WRITTEN EXERCISE →
Rewrite the records below, changing every "Instruction" to "Directive" and keeping everything else the same.

— Start —

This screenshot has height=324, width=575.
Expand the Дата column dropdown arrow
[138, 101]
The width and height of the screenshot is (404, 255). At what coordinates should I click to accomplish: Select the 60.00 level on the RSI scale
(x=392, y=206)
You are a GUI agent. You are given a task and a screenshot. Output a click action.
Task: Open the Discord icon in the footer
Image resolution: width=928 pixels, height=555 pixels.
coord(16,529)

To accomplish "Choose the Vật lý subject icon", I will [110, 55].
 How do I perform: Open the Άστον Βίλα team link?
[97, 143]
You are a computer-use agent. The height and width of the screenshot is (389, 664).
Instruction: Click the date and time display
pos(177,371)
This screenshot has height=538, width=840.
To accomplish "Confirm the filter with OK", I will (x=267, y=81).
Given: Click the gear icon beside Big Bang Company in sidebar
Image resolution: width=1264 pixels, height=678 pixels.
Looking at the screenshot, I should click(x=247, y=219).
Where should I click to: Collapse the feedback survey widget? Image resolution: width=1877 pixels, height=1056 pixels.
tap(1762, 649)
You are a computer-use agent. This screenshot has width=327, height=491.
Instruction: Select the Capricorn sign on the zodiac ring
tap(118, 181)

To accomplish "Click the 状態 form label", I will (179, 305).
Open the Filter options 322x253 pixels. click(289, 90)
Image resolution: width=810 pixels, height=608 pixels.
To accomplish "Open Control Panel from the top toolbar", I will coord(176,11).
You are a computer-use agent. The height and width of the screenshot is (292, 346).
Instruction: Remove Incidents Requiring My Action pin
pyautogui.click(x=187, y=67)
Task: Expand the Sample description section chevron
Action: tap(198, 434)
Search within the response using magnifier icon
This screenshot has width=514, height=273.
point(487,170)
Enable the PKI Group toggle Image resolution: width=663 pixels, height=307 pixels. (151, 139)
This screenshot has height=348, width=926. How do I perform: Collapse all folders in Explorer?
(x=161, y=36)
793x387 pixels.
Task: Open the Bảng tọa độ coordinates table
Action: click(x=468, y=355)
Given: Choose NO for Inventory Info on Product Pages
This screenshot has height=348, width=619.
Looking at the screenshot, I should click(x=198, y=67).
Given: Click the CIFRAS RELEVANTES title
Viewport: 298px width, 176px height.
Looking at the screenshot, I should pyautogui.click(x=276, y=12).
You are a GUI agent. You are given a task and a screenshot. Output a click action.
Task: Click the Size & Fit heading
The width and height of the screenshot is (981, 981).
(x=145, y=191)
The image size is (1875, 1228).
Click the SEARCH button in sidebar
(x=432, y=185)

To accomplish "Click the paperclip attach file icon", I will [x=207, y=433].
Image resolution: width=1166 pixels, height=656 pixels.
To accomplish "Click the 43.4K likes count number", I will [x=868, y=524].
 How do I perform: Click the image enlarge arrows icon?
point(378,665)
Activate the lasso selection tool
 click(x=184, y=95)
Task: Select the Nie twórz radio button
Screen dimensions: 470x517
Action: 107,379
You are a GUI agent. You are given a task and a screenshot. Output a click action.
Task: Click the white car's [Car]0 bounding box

— End —

SOLUTION FOR THIS TASK →
This screenshot has height=324, width=575.
Expand the Дата column dropdown arrow
[138, 101]
The width and height of the screenshot is (404, 255). At what coordinates should I click to accomplish: Select the 60.00 level on the RSI scale
(x=392, y=206)
You are a GUI agent. You are given a task and a screenshot. Output a click action.
Task: Open the Discord icon in the footer
Image resolution: width=928 pixels, height=555 pixels.
coord(16,529)

To accomplish "Choose the Vật lý subject icon", I will [110, 55].
 How do I perform: Open the Άστον Βίλα team link?
[97, 143]
You are a computer-use agent. The height and width of the screenshot is (389, 664).
Directive: Click the date and time display
pos(177,371)
This screenshot has height=538, width=840.
To accomplish "Confirm the filter with OK", I will (x=267, y=81).
Given: Click the gear icon beside Big Bang Company in sidebar
Image resolution: width=1264 pixels, height=678 pixels.
Looking at the screenshot, I should click(x=247, y=219).
Where should I click to: Collapse the feedback survey widget? Image resolution: width=1877 pixels, height=1056 pixels.
tap(1762, 649)
You are a computer-use agent. This screenshot has width=327, height=491.
Directive: Select the Capricorn sign on the zodiac ring
tap(118, 181)

To accomplish "Click the 状態 form label", I will (179, 305).
Open the Filter options 322x253 pixels. click(289, 90)
Image resolution: width=810 pixels, height=608 pixels.
To accomplish "Open Control Panel from the top toolbar", I will coord(176,11).
You are a computer-use agent. The height and width of the screenshot is (292, 346).
Directive: Remove Incidents Requiring My Action pin
pyautogui.click(x=187, y=67)
Task: Expand the Sample description section chevron
Action: tap(198, 434)
Search within the response using magnifier icon
This screenshot has width=514, height=273.
point(487,170)
Enable the PKI Group toggle Image resolution: width=663 pixels, height=307 pixels. (151, 139)
This screenshot has height=348, width=926. How do I perform: Collapse all folders in Explorer?
(x=161, y=36)
793x387 pixels.
Task: Open the Bảng tọa độ coordinates table
Action: click(x=468, y=355)
Given: Choose NO for Inventory Info on Product Pages
This screenshot has height=348, width=619.
Looking at the screenshot, I should click(x=198, y=67).
Given: Click the CIFRAS RELEVANTES title
Viewport: 298px width, 176px height.
Looking at the screenshot, I should pyautogui.click(x=276, y=12).
You are a GUI agent. You are given a task and a screenshot. Output a click action.
Task: Click the Size & Fit heading
The width and height of the screenshot is (981, 981).
(x=145, y=191)
The image size is (1875, 1228).
Click the SEARCH button in sidebar
(x=432, y=185)

To accomplish "Click the paperclip attach file icon", I will [x=207, y=433].
Image resolution: width=1166 pixels, height=656 pixels.
To accomplish "Click the 43.4K likes count number", I will [x=868, y=524].
 How do I perform: Click the image enlarge arrows icon?
point(378,665)
Activate the lasso selection tool
 click(x=184, y=95)
Task: Select the Nie twórz radio button
Screen dimensions: 470x517
Action: 107,379
You are a GUI agent. You are given a task and a screenshot. Output a click action.
Task: Click the white car's [Car]0 bounding box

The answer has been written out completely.